··· RECORDS SHOWN ···

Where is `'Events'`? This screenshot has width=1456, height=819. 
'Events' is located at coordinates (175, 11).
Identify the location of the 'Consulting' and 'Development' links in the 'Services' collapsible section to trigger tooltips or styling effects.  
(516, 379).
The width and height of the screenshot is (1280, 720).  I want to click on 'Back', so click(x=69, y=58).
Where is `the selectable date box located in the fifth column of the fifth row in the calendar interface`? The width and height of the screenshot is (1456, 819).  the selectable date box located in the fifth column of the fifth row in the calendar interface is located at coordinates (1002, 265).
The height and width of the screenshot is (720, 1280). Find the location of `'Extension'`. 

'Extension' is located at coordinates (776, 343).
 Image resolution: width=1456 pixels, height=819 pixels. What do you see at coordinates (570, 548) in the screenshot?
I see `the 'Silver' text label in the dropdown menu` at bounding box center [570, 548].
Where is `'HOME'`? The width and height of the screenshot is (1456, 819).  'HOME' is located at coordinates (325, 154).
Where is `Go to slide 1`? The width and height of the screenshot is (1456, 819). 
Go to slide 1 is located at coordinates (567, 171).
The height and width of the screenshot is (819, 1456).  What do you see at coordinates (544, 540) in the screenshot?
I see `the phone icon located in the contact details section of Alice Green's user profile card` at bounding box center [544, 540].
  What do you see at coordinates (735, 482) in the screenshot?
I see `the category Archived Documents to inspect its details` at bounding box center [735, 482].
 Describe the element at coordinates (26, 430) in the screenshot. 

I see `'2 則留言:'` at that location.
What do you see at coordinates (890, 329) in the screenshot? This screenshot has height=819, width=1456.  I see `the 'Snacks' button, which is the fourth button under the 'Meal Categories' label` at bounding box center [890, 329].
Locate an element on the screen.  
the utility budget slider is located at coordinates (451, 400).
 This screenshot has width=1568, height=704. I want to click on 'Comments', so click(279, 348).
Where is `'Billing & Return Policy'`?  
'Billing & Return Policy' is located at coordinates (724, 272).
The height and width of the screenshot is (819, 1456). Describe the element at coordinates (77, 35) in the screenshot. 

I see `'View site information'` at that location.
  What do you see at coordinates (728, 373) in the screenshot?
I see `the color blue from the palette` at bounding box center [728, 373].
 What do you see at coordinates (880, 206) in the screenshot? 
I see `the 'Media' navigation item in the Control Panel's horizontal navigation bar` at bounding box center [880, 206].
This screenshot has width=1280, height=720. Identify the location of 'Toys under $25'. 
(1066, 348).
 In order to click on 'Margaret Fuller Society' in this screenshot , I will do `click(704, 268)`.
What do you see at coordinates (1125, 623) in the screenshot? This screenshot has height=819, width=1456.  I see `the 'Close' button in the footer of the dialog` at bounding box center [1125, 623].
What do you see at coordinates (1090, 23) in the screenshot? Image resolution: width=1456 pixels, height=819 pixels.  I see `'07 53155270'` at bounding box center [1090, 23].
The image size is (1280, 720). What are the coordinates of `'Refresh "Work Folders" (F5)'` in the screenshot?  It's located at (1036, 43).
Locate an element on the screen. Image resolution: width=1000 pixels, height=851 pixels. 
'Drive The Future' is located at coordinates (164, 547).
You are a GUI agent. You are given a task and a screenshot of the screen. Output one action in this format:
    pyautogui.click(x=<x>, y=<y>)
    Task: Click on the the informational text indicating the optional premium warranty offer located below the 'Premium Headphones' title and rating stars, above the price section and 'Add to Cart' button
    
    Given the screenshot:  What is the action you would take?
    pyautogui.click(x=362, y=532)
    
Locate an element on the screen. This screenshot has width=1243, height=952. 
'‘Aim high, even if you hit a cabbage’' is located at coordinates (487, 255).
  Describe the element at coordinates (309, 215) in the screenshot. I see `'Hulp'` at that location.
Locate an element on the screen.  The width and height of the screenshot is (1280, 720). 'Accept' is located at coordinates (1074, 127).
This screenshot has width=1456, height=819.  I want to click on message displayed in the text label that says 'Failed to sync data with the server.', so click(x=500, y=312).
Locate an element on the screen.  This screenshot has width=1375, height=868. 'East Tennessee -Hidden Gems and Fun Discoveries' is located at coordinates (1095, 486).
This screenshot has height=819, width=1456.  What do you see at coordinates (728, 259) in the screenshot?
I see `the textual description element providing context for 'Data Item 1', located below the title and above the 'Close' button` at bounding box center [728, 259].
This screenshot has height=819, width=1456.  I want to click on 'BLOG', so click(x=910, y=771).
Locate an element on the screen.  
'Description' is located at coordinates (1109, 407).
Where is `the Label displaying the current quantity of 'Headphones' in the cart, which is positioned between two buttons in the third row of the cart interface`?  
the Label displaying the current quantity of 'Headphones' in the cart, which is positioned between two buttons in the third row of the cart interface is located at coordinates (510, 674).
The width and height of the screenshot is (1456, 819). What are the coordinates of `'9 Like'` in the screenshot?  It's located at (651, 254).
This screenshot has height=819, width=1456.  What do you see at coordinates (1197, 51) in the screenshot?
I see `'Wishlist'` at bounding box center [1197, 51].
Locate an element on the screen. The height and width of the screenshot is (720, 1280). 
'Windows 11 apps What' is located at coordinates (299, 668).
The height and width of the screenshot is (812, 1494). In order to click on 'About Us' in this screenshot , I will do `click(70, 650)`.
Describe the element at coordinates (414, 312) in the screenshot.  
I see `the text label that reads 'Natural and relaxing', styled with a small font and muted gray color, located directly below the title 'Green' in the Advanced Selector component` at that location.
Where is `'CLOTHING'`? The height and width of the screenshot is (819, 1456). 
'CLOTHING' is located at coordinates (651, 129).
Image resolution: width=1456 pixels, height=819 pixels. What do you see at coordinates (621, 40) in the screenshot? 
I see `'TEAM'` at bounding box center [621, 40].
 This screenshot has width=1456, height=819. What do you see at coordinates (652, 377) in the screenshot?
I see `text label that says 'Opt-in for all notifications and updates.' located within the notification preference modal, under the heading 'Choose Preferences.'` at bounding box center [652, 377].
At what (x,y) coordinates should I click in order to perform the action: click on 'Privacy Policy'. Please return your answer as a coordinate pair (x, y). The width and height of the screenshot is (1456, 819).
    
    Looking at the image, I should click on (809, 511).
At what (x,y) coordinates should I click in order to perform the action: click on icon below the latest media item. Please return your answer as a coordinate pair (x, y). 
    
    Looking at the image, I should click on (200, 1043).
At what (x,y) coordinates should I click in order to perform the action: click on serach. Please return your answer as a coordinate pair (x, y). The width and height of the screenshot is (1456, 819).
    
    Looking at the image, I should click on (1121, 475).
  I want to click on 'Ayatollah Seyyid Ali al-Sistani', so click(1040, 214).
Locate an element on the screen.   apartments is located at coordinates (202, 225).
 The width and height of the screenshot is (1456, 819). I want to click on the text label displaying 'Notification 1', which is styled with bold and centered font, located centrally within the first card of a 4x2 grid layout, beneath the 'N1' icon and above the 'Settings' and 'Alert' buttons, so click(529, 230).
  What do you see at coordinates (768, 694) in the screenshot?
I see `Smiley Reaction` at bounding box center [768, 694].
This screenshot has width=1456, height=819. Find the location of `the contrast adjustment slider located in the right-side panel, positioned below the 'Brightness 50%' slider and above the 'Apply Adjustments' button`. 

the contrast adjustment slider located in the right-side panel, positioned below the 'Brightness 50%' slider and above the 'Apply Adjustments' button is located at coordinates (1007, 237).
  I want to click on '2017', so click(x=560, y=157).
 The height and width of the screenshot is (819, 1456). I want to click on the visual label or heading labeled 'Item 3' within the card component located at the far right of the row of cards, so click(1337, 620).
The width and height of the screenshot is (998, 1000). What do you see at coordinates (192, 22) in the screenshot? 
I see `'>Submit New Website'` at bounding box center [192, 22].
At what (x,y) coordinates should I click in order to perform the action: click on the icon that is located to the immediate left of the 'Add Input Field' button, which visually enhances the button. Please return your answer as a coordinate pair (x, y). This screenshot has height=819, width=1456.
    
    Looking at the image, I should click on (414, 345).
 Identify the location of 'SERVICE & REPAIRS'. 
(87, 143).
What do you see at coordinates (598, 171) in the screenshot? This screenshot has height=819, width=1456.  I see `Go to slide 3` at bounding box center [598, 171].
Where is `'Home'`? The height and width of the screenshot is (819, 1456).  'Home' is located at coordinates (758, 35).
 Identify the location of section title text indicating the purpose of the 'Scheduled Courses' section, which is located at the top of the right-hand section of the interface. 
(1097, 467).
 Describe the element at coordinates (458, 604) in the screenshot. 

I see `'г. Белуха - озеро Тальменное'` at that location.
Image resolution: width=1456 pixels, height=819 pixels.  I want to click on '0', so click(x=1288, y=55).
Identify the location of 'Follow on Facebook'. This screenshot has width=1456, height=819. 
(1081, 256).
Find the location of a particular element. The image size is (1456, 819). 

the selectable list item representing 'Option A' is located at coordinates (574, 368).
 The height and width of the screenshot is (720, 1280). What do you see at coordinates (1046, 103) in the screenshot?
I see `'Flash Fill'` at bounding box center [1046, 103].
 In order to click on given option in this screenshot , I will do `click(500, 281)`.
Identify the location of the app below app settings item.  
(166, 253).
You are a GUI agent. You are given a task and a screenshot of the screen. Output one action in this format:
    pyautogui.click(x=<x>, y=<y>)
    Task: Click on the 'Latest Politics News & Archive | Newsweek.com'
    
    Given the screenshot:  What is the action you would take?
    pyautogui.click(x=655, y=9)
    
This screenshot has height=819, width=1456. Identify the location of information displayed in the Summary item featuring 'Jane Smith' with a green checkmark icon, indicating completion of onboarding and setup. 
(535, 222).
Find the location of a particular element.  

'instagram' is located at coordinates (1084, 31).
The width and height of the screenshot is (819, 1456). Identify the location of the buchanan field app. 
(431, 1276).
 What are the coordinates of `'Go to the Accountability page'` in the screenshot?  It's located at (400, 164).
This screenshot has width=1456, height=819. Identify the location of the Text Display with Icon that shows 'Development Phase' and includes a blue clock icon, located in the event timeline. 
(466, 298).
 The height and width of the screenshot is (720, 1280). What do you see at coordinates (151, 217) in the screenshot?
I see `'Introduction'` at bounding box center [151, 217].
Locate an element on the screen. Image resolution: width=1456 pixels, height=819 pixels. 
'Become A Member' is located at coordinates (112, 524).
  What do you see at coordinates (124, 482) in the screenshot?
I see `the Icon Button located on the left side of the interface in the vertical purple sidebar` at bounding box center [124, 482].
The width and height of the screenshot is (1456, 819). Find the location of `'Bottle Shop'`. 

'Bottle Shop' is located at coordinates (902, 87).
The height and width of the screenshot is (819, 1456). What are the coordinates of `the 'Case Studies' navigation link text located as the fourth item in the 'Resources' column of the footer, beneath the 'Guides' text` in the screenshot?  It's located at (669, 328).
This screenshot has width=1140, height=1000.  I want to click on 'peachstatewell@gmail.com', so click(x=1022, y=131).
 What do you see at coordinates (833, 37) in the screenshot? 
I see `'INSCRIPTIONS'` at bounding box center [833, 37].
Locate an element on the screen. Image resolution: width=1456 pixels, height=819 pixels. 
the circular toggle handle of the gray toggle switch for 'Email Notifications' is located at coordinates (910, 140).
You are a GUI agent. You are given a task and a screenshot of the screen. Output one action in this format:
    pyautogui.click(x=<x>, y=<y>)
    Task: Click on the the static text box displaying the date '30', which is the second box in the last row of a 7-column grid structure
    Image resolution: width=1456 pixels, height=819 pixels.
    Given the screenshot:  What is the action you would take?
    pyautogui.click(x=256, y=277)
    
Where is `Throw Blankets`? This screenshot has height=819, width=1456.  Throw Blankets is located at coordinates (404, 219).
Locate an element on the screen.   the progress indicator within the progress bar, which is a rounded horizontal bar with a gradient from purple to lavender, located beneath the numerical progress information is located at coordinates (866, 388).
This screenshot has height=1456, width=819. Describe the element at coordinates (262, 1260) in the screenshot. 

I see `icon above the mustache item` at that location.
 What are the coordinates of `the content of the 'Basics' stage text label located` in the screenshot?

···

● **YOUR TASK**
Return every line of the rows above that contains the word "indicating".

● **COMPLETED TASK**
    Task: Click on the the informational text indicating the optional premium warranty offer located below the 'Premium Headphones' title and rating stars, above the price section and 'Add to Cart' button
 Identify the location of section title text indicating the purpose of the 'Scheduled Courses' section, which is located at the top of the right-hand section of the interface. 
This screenshot has height=819, width=1456. Identify the location of information displayed in the Summary item featuring 'Jane Smith' with a green checkmark icon, indicating completion of onboarding and setup. 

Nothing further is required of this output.